**Direction:** Format the material below as a numbered list, one line per entry, omitting blank lines.
+++
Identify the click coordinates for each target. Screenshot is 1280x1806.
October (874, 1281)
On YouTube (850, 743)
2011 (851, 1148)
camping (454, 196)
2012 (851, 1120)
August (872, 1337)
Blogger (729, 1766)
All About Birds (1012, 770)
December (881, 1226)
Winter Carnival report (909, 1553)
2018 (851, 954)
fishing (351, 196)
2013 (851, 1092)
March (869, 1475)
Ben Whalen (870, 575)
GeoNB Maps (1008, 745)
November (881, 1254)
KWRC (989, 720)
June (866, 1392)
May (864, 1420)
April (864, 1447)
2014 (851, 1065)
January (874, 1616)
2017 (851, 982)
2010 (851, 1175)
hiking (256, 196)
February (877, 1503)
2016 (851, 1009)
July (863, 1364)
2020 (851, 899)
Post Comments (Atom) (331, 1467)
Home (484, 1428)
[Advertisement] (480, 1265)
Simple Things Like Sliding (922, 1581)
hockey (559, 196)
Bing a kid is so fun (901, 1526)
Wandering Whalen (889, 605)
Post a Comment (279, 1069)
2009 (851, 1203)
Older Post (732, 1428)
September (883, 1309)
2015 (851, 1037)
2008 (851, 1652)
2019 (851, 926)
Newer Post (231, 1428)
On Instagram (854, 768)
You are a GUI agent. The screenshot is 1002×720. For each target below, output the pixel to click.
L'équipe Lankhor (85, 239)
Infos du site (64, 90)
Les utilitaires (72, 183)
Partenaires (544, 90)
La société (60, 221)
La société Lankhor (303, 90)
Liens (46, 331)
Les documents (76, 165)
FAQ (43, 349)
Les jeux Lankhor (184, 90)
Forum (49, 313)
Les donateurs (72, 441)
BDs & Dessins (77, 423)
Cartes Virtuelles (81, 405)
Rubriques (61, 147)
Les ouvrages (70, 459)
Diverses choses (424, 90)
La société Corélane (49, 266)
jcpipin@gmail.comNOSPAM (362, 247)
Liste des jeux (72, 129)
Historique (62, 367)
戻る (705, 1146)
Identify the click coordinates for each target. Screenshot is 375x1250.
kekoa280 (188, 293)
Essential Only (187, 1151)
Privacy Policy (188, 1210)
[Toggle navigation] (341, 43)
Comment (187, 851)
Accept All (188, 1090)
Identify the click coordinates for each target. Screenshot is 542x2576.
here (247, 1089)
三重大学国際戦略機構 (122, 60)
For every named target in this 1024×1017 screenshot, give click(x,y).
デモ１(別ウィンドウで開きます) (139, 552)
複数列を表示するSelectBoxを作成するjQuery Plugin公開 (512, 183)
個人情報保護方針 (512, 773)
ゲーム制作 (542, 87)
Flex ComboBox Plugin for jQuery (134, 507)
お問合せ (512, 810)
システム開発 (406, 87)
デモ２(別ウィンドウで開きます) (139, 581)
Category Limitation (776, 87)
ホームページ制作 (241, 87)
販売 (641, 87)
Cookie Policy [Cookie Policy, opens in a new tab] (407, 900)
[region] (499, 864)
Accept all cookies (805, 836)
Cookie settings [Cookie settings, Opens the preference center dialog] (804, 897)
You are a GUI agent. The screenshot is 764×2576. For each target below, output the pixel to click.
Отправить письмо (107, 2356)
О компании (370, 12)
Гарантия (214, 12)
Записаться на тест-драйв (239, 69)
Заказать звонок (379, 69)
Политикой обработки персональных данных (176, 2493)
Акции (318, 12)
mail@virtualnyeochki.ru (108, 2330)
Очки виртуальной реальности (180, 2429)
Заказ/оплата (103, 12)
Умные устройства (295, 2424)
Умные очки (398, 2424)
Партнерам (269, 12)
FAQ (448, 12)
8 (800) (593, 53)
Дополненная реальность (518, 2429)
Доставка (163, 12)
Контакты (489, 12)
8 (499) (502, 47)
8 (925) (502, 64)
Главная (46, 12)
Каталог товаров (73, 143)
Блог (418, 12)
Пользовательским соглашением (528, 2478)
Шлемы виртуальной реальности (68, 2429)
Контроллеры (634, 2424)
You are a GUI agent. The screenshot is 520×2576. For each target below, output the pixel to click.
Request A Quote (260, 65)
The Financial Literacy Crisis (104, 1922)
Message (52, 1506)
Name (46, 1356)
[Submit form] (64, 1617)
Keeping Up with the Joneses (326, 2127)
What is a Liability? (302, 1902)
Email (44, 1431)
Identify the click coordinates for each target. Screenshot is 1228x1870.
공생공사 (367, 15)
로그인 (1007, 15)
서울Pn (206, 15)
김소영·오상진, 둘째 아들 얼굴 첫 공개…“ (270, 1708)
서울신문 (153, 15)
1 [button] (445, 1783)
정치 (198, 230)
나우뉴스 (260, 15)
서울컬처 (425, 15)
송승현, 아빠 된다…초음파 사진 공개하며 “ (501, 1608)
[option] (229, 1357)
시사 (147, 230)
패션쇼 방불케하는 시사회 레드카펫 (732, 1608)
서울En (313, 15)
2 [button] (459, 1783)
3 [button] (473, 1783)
+++
**Result of the task:**
1. Identify the click coordinates for each target. Screenshot is 1280x1806.
2. October (874, 1281)
3. On YouTube (850, 743)
4. 2011 (851, 1148)
5. camping (454, 196)
6. 2012 (851, 1120)
7. August (872, 1337)
8. Blogger (729, 1766)
9. All About Birds (1012, 770)
10. December (881, 1226)
11. Winter Carnival report (909, 1553)
12. 2018 (851, 954)
13. fishing (351, 196)
14. 2013 (851, 1092)
15. March (869, 1475)
16. Ben Whalen (870, 575)
17. GeoNB Maps (1008, 745)
18. November (881, 1254)
19. KWRC (989, 720)
20. June (866, 1392)
21. May (864, 1420)
22. April (864, 1447)
23. 2014 (851, 1065)
24. January (874, 1616)
25. 2017 (851, 982)
26. 2010 (851, 1175)
27. hiking (256, 196)
28. February (877, 1503)
29. 2016 (851, 1009)
30. July (863, 1364)
31. 2020 (851, 899)
32. Post Comments (Atom) (331, 1467)
33. Home (484, 1428)
34. [Advertisement] (480, 1265)
35. Simple Things Like Sliding (922, 1581)
36. hockey (559, 196)
37. Bing a kid is so fun (901, 1526)
38. Wandering Whalen (889, 605)
39. Post a Comment (279, 1069)
40. 2009 (851, 1203)
41. Older Post (732, 1428)
42. September (883, 1309)
43. 2015 (851, 1037)
44. 2008 (851, 1652)
45. 2019 (851, 926)
46. Newer Post (231, 1428)
47. On Instagram (854, 768)
48. You are a GUI agent. The screenshot is 1002×720. For each target below, output the pixel to click.
49. L'équipe Lankhor (85, 239)
50. Infos du site (64, 90)
51. Les utilitaires (72, 183)
52. Partenaires (544, 90)
53. La société (60, 221)
54. La société Lankhor (303, 90)
55. Liens (46, 331)
56. Les documents (76, 165)
57. FAQ (43, 349)
58. Les jeux Lankhor (184, 90)
59. Forum (49, 313)
60. Les donateurs (72, 441)
61. BDs & Dessins (77, 423)
62. Cartes Virtuelles (81, 405)
63. Rubriques (61, 147)
64. Les ouvrages (70, 459)
65. Diverses choses (424, 90)
66. La société Corélane (49, 266)
67. jcpipin@gmail.comNOSPAM (362, 247)
68. Liste des jeux (72, 129)
69. Historique (62, 367)
70. 戻る (705, 1146)
71. Identify the click coordinates for each target. Screenshot is 375x1250.
72. kekoa280 (188, 293)
73. Essential Only (187, 1151)
74. Privacy Policy (188, 1210)
75. [Toggle navigation] (341, 43)
76. Comment (187, 851)
77. Accept All (188, 1090)
78. Identify the click coordinates for each target. Screenshot is 542x2576.
79. here (247, 1089)
80. 三重大学国際戦略機構 (122, 60)
81. For every named target in this 1024×1017 screenshot, give click(x,y).
82. デモ１(別ウィンドウで開きます) (139, 552)
83. 複数列を表示するSelectBoxを作成するjQuery Plugin公開 (512, 183)
84. 個人情報保護方針 (512, 773)
85. ゲーム制作 (542, 87)
86. Flex ComboBox Plugin for jQuery (134, 507)
87. お問合せ (512, 810)
88. システム開発 (406, 87)
89. デモ２(別ウィンドウで開きます) (139, 581)
90. Category Limitation (776, 87)
91. ホームページ制作 (241, 87)
92. 販売 (641, 87)
93. Cookie Policy [Cookie Policy, opens in a new tab] (407, 900)
94. [region] (499, 864)
95. Accept all cookies (805, 836)
96. Cookie settings [Cookie settings, Opens the preference center dialog] (804, 897)
97. You are a GUI agent. The screenshot is 764×2576. For each target below, output the pixel to click.
98. Отправить письмо (107, 2356)
99. О компании (370, 12)
100. Гарантия (214, 12)
101. Записаться на тест-драйв (239, 69)
102. Заказать звонок (379, 69)
103. Политикой обработки персональных данных (176, 2493)
104. Акции (318, 12)
105. mail@virtualnyeochki.ru (108, 2330)
106. Очки виртуальной реальности (180, 2429)
107. Заказ/оплата (103, 12)
108. Умные устройства (295, 2424)
109. Умные очки (398, 2424)
110. Партнерам (269, 12)
111. FAQ (448, 12)
112. 8 (800) (593, 53)
113. Дополненная реальность (518, 2429)
114. Доставка (163, 12)
115. Контакты (489, 12)
116. 8 (499) (502, 47)
117. 8 (925) (502, 64)
118. Главная (46, 12)
119. Каталог товаров (73, 143)
120. Блог (418, 12)
121. Пользовательским соглашением (528, 2478)
122. Шлемы виртуальной реальности (68, 2429)
123. Контроллеры (634, 2424)
124. You are a GUI agent. The screenshot is 520×2576. For each target below, output the pixel to click.
125. Request A Quote (260, 65)
126. The Financial Literacy Crisis (104, 1922)
127. Message (52, 1506)
128. Name (46, 1356)
129. [Submit form] (64, 1617)
130. Keeping Up with the Joneses (326, 2127)
131. What is a Liability? (302, 1902)
132. Email (44, 1431)
133. Identify the click coordinates for each target. Screenshot is 1228x1870.
134. 공생공사 (367, 15)
135. 로그인 (1007, 15)
136. 서울Pn (206, 15)
137. 김소영·오상진, 둘째 아들 얼굴 첫 공개…“ (270, 1708)
138. 서울신문 (153, 15)
139. 1 [button] (445, 1783)
140. 정치 (198, 230)
141. 나우뉴스 (260, 15)
142. 서울컬처 (425, 15)
143. 송승현, 아빠 된다…초음파 사진 공개하며 “ (501, 1608)
144. [option] (229, 1357)
145. 시사 (147, 230)
146. 패션쇼 방불케하는 시사회 레드카펫 (732, 1608)
147. 서울En (313, 15)
148. 2 [button] (459, 1783)
149. 3 [button] (473, 1783)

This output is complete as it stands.